Reduced cell expansion rather than reduced cell production contributes most to organ size reduction. A, Final stem lengths (mean ± se, n ≥ 10) of wild-type and T₂ antisense plants (all grown at 21°C) and of rsw1-1 plants grown at 21°C just until initiated bolts were removed, and the plants were transferred to 31°C to follow stem regrowth. CesA1 and CesA3 antisense reduces height much more than CesA2 does, although the second and third columns of CesA2 results are significantly different from wild type. B, Lengths (mean ± se, n ≥ 5) of the gynoecium and stamen filaments in CesA1 and CesA3 antisense plants, in rsw1-1 grown as above, and in wild-type Columbia plants. Antisense and rsw1-1 reduce stamen filament lengths more severely than gynoecium length. Lengths measured by cryoscanning electron microscopy.

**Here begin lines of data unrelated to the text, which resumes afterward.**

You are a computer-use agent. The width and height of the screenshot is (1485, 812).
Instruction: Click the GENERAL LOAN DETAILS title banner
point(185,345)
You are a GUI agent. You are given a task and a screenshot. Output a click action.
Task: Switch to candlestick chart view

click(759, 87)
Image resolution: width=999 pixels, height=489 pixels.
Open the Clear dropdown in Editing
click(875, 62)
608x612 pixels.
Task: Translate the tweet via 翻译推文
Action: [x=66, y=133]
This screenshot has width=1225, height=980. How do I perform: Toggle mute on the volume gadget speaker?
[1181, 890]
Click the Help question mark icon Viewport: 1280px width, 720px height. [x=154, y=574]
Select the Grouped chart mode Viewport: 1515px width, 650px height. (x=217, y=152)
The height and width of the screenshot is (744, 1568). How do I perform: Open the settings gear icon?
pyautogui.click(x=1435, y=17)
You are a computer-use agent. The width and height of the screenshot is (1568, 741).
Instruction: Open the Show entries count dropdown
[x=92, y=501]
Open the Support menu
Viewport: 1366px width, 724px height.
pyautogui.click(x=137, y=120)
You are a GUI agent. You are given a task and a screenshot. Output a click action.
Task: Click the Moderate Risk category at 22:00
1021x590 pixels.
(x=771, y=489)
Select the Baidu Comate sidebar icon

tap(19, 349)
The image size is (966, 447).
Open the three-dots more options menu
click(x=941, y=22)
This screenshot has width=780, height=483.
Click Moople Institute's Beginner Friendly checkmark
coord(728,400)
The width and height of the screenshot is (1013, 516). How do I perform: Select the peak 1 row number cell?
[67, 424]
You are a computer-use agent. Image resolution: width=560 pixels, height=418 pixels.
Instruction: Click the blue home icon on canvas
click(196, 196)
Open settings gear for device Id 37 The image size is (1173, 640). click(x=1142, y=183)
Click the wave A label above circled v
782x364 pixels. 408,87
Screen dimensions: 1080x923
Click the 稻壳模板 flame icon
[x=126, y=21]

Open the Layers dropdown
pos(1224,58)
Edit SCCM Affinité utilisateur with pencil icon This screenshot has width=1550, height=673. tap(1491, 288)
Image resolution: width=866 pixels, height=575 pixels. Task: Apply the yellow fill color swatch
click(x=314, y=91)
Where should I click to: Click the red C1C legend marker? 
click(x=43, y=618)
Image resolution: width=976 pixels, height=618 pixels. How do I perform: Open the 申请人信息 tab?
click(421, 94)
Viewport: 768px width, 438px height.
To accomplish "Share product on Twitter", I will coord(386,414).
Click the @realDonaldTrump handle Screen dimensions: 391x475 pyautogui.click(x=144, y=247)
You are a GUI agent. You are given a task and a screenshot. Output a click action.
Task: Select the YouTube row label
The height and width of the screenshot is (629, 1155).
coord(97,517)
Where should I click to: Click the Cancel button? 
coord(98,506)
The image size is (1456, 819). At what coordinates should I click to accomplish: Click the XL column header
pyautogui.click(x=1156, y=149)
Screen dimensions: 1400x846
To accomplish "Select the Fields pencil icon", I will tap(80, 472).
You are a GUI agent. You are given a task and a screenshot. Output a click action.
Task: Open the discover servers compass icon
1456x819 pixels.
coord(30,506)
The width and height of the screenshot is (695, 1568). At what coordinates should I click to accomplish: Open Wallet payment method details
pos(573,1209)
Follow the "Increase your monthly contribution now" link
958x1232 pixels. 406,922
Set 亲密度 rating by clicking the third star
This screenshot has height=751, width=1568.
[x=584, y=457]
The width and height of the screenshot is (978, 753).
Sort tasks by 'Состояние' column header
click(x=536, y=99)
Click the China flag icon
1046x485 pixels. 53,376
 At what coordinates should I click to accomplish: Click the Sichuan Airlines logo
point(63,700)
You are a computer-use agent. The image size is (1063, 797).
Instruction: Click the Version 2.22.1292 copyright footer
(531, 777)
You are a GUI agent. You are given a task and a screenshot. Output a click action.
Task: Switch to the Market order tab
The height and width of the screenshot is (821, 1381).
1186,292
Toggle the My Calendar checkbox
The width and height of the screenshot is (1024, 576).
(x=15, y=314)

C and D, Large reductions in cell length (C) but only small reductions in cell number (D) in cell files from stamen filaments (mean ± se, n ≥ 5). E and F, Kinematic analysis of stem elongation in wild-type and CesA1 and CesA3 antisense plants. Growth rate correlates strongly with cell length (E) but only weakly with cell flux (F), the number of cells exiting the elongation zone per day. Lines fitted by linear regression with r = 0.96 in E and 0.46 in F.

Figure 7

Overexpression of CesA3 in rsw1-1 plants transformed with the 35S::CesA3 construct. RNA from leaves of T2 plants and of the untransformed rsw1-1 was probed with the gene-specific CesA3 riboprobe. CesA3 is overexpressed in all nine lines examined. RNA loading is shown in the lower panel.

Figure 8

Growth in height of the stem of control and T2 antisense plants at 31°C. The heights of the stem were measured with a ruler at 2-d intervals and a mean height was calculated for at least five plants from the control and each of four antisense lines. Columbia wild-type transformed with the empty vector (Col + pBin19) was used as the control. The results show small but significant reductions in elongation rate in all four antisense lines.